The American College of Obstetrics and Gynecologists now recommend that a young woman’s first visit to the gynecologist take place between ages of 13 years and 15 years. We understand that a teen’s first visit to a gynecologist can make both the teen and her parents feel nervous, embarrassed, or even a little frightened.
Our physicians make every effort to make this first visit as comfortable as possible and many times no pelvic examination is even needed. Some of our physicians take special interest in providing teen gynecologic care so please feel free to call our office and we will help you make an appointment.
Commonly Asked Questions
One way to minimize any fears is to know what might happen at this visit.
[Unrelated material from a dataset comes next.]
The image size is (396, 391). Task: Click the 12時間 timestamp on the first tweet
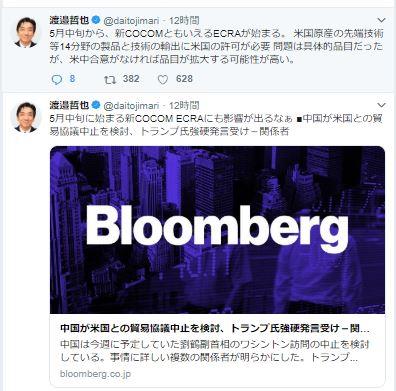184,21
Below, please find some commonly asked questions regarding this first visit. Please also visit ACOG Especially for Teens website for more information.
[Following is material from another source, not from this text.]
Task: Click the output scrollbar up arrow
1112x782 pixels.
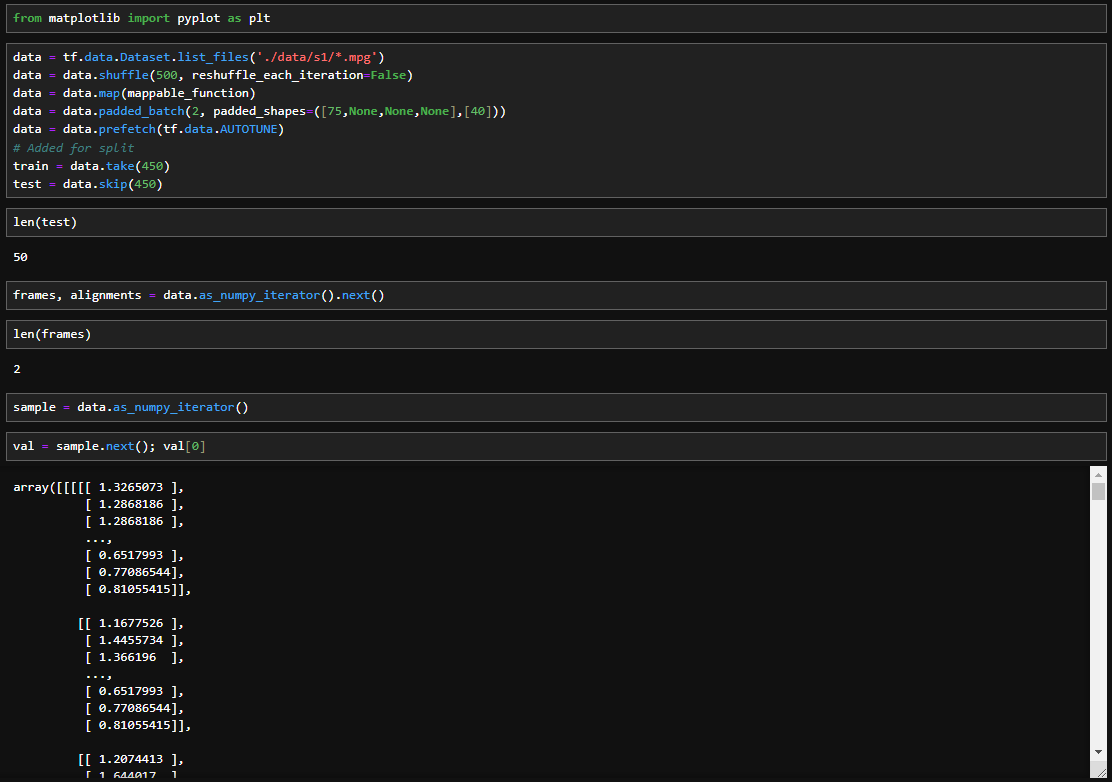Action: coord(1098,474)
The first visit will be spent talking with your doctor about any problems or concerns you might have. In addition, the doctor will ask a lot of questions about your health history and family history. If a parent accompanies you, most of the time your history will be taken with your parent in the room and then a private time will be requested with just you and the physician.
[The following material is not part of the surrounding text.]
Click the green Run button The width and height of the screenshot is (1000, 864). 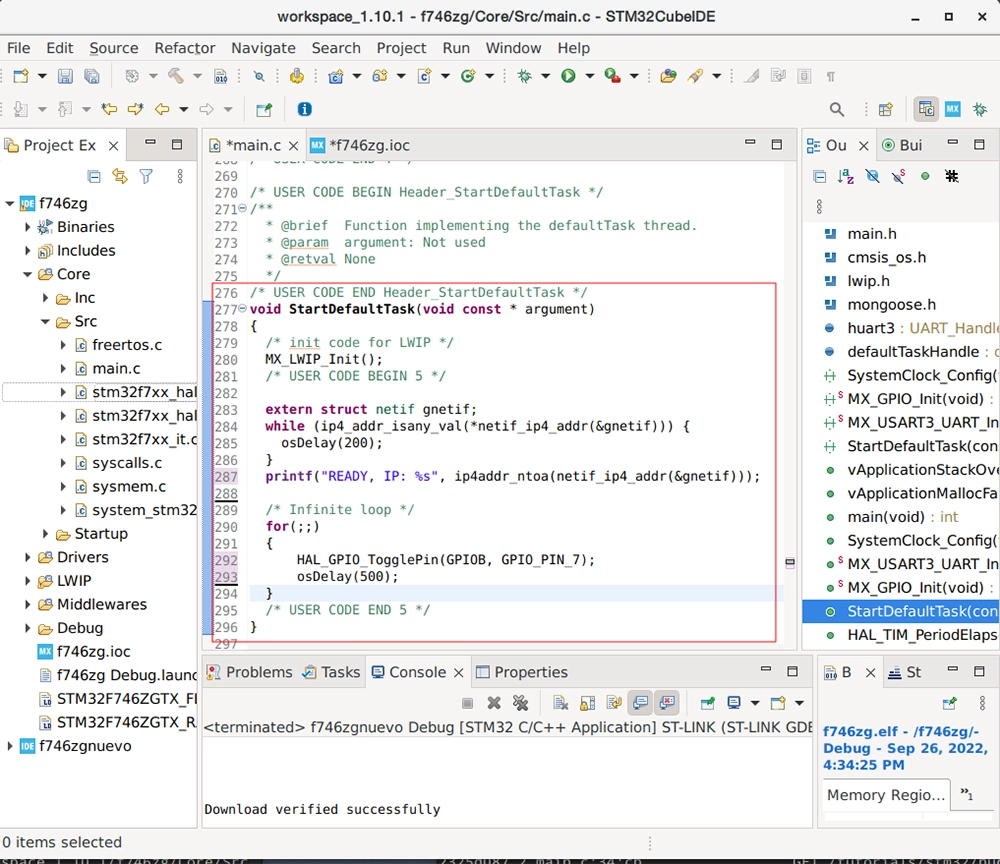[x=568, y=76]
Most of the time, a pelvic exam is not required unless there are problems or concerns. Typically a general exam such as listening to heart and lungs and doing an abdominal exam is done. Pap smears are not indicated until age 21. If a teen is sexually active, then typically testing for sexually transmitted diseases is recommended.
Girls and young women ages nine through 26 are routinely recommended to receive the human papilloma virus (HPV) immunization for protection against cancers caused by HPV and genital warts. This is best given prior to the onset of sexual activity but can still be given after onset as well. Please visit http://www.cdc.gov/vaccines/vpd-vac/hpv/vac-faqs.htm for more information.
Many young women share the same concerns. These include:
- Cramps and problems with menstrual periods
- Sex and sexuality
- Birth control
- Sexually transmitted infection prevention
- Alcohol, drugs and smoking
- Emotional ups and downs
If you are in need of birth control for either pregnancy prevention or for menstrual control, many options exist:
- Barrier methods of contraception (i.e. condoms)
- Combination birth control pills
- Nexplanon-implantable birth control
- Intrauterine devices such as Skyla, Mirena or Paragard
- Progesterone-only pills
The American college of Obstetrics and Gynecology now recommend long term reversible birth control (such as IUDs or Nexplanon) as the first line contraceptive choice in sexually active teens.